Rebuilding Together San Francisco
Merrill had always felt unsettled. She’d spent her childhood moving around the country with her family. As an adult, all she wanted was the stability of a place to call home. The trouble was, Merrill was house hunting in the 1970s, when most real estate companies and banks wouldn’t sell property to an unmarried woman.
Unconventional and undaunted, Merrill decided to find a home on her own. She canvassed the rolling streets of San Francisco, knocking on doors, hoping to find someone who would sell their house to a young single woman. Eventually, she met a man who wanted to move, and talked him into letting her buy his house with a private mortgage. She was finally home.
For more than 40 years, Merrill has lived in her house nestled in the San Francisco hills. She’s achieved the stability she wanted so badly earlier in her life. Age hasn’t made her any less fiercely independent. Merrill is still proud of what she accomplished in her youth. When she shows you around her home, she’s sure to tell you, “I did this. I got myself this place.”
Because Merrill has a debilitating health issue and lives on a fixed income, it’s been difficult for her to keep up with home maintenance and repairs. With the real estate market so hot in San Francisco, Merrill could get a lot of money for her house.
Just because her house has a high value, doesn’t mean she can leave it.
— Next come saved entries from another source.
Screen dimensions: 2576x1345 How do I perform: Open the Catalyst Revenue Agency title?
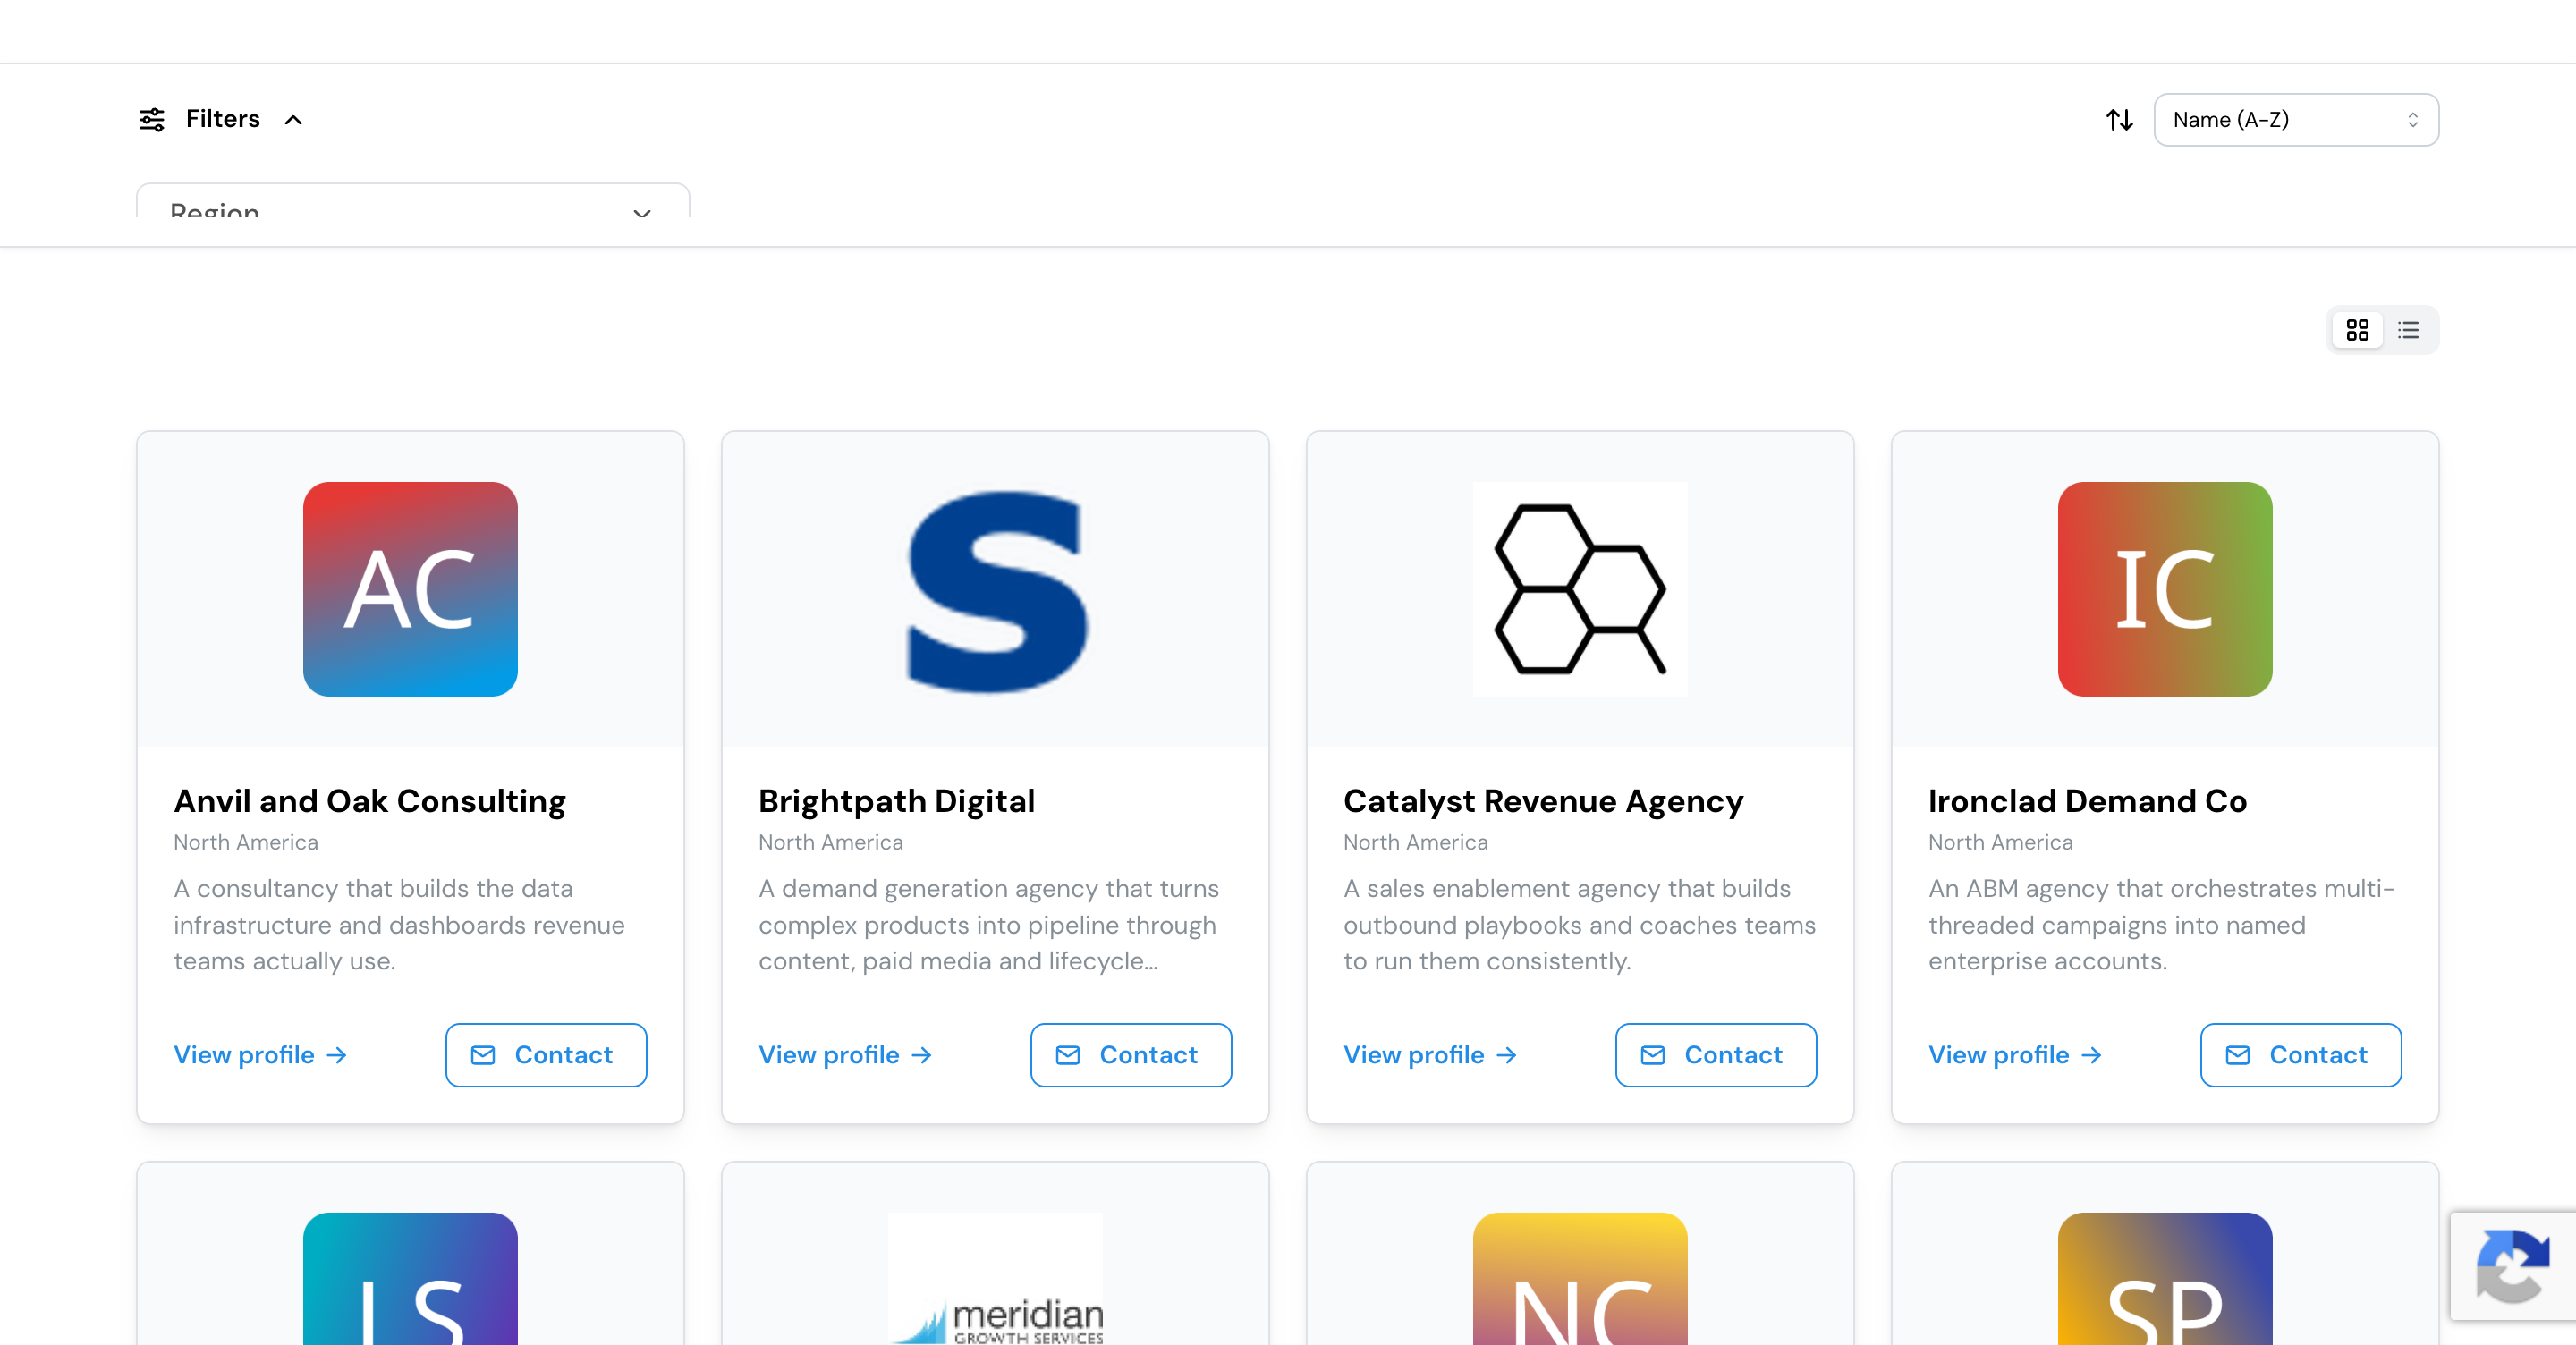(1543, 801)
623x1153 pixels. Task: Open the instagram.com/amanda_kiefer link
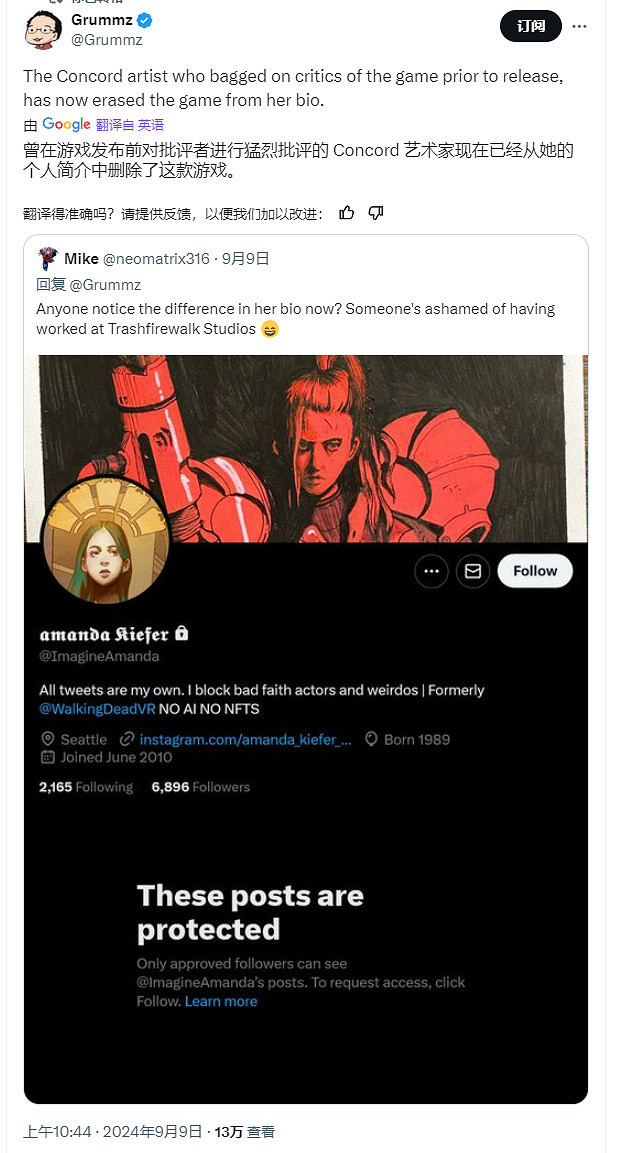[245, 740]
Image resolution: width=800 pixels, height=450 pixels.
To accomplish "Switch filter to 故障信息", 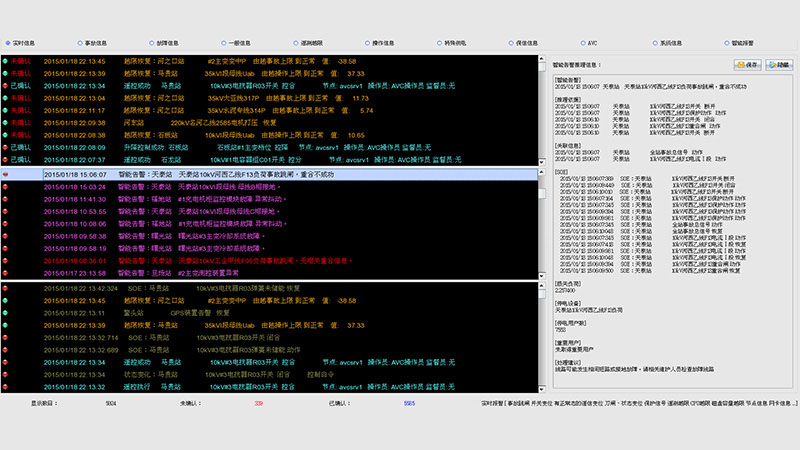I will coord(148,44).
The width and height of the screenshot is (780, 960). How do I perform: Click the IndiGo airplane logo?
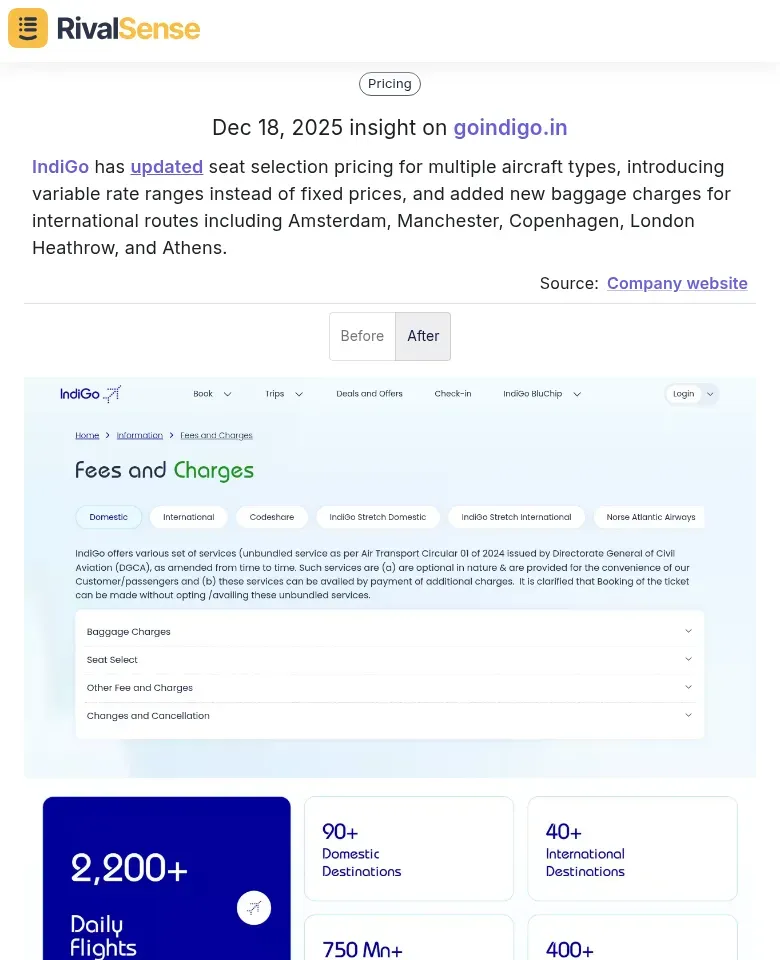[90, 393]
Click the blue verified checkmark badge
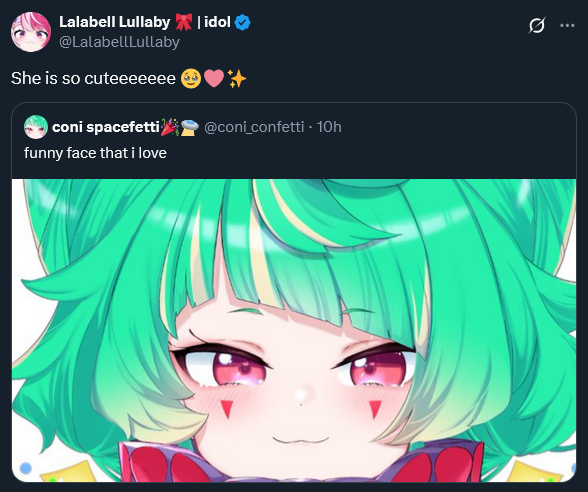 [242, 22]

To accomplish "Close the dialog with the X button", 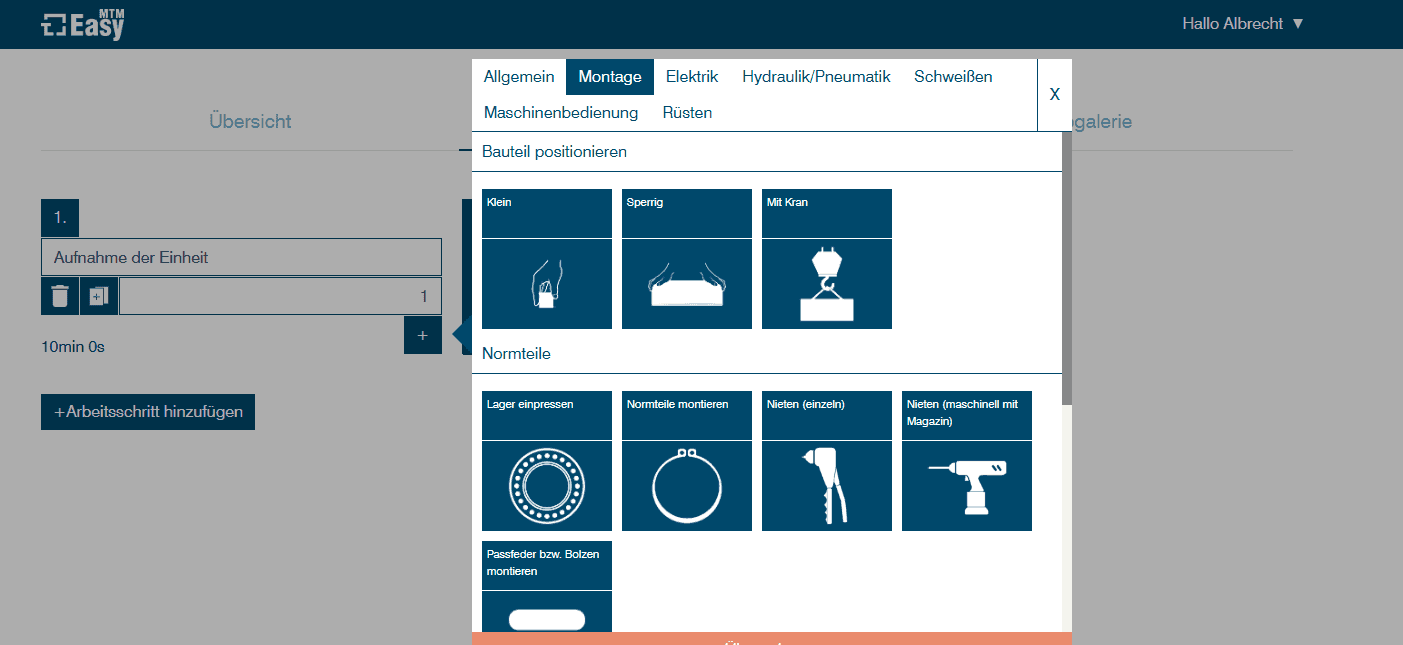I will click(1054, 95).
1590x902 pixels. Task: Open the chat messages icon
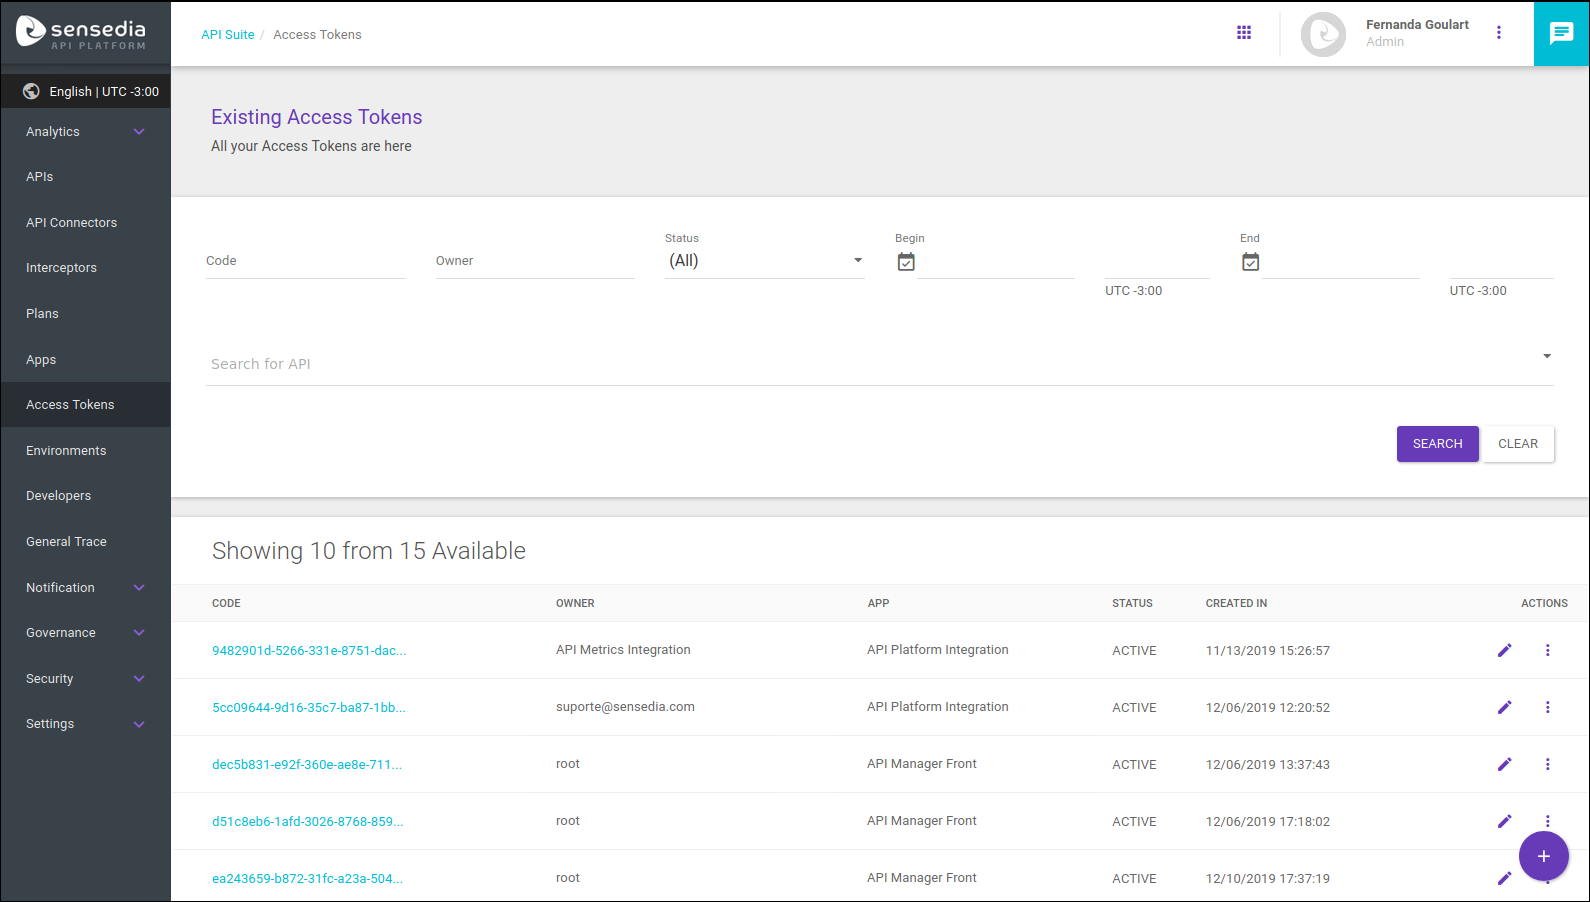coord(1561,34)
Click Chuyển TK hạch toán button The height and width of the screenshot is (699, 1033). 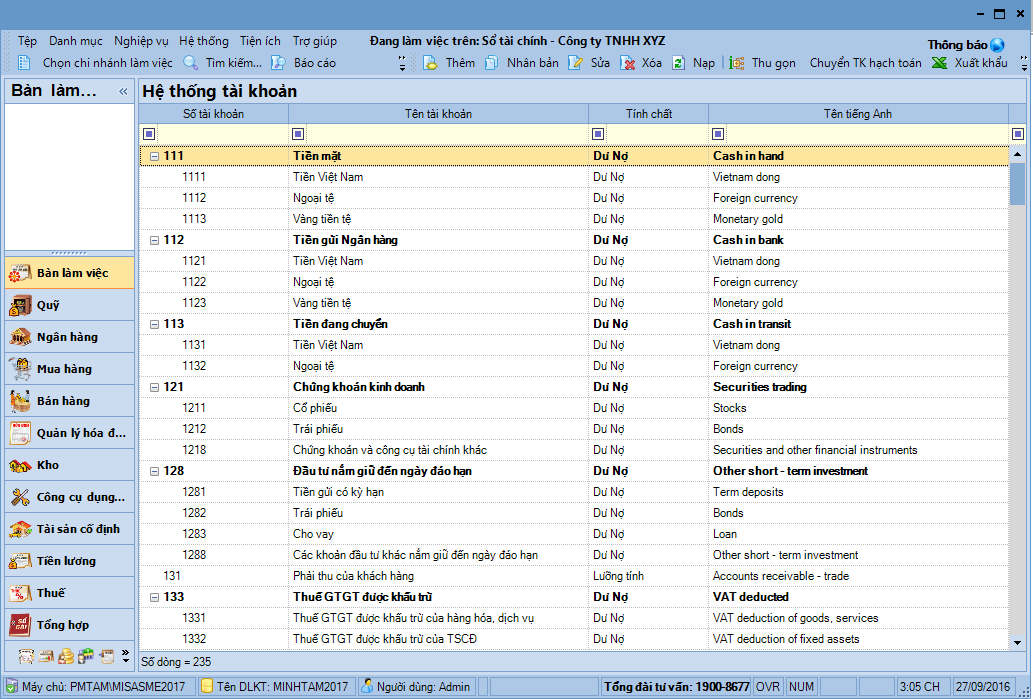tap(865, 63)
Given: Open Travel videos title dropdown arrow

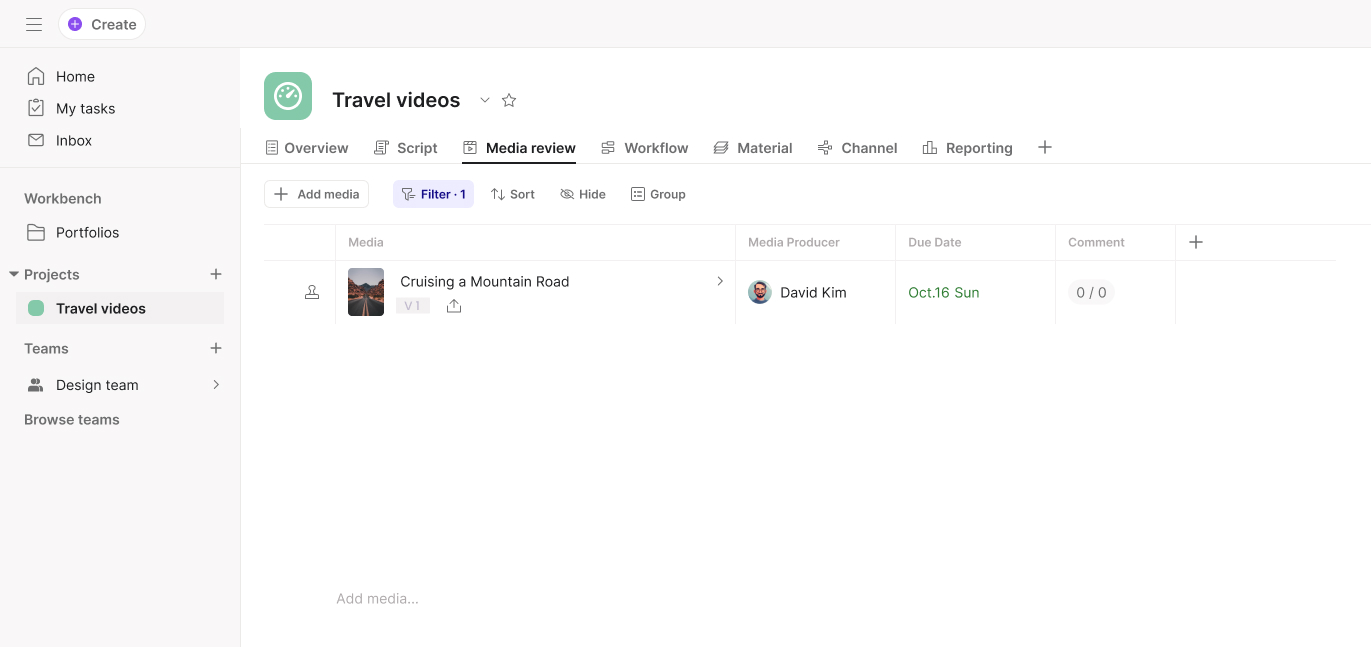Looking at the screenshot, I should coord(485,100).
The money Merrill could get from selling her home would only pay for a few years of senior housing. Once that money ran out, she’d have nowhere to live.
Homeowners who hear “sell now while the price is high” are being told to trade stability for a short-term payoff. Especially when you’re older, you may not want to leave your community, your neighbors and your friends.
Money isn’t a reason to uproot a life.
“San Francisco is a tough city to love these days,” said Karen Nemsick, executive director of Rebuilding Together San Francisco. “There’s a lot of growth with too little regard for the people who lived here before the boom. If long-time homeowners are forced out of their current homes, most will have to leave the city.”
It’s clear San Francisco needs more affordable housing. Only 10 percent of San Franciscans can afford to buy a single-family home in the city, and rental costs are among the highest in the country. Though the government is trying to solve the city’s housing crisis, new development alone can’t keep up with demand.
“Along with new housing, we also need to repair the homes of long-term homeowners. It’s not either or. We must do both,” Karen said. “Existing housing is the most affordable housing because it’s much cheaper to repair than it is to build something new. That’s why our work is so important right here, right now.”
Rebuilding Together San Francisco focuses on making critical repairs so people can keep living in their homes and stay in the city. In Merrill’s home, Rebuilding Together replaced rotted front steps, installed safety handrails, removed a destructive ivy infestation, fixed collapsing exterior walls and made several other critical safety repairs.
Thinking about all the changes, Merrill said, “My house is much fresher and cleaner, not to mention much more functional. If I need to financially, I’m now in a position to acquire a roommate. More than one person may benefit from the renovations.”
“I’m very grateful. A heavy load has been lifted from my shoulders.”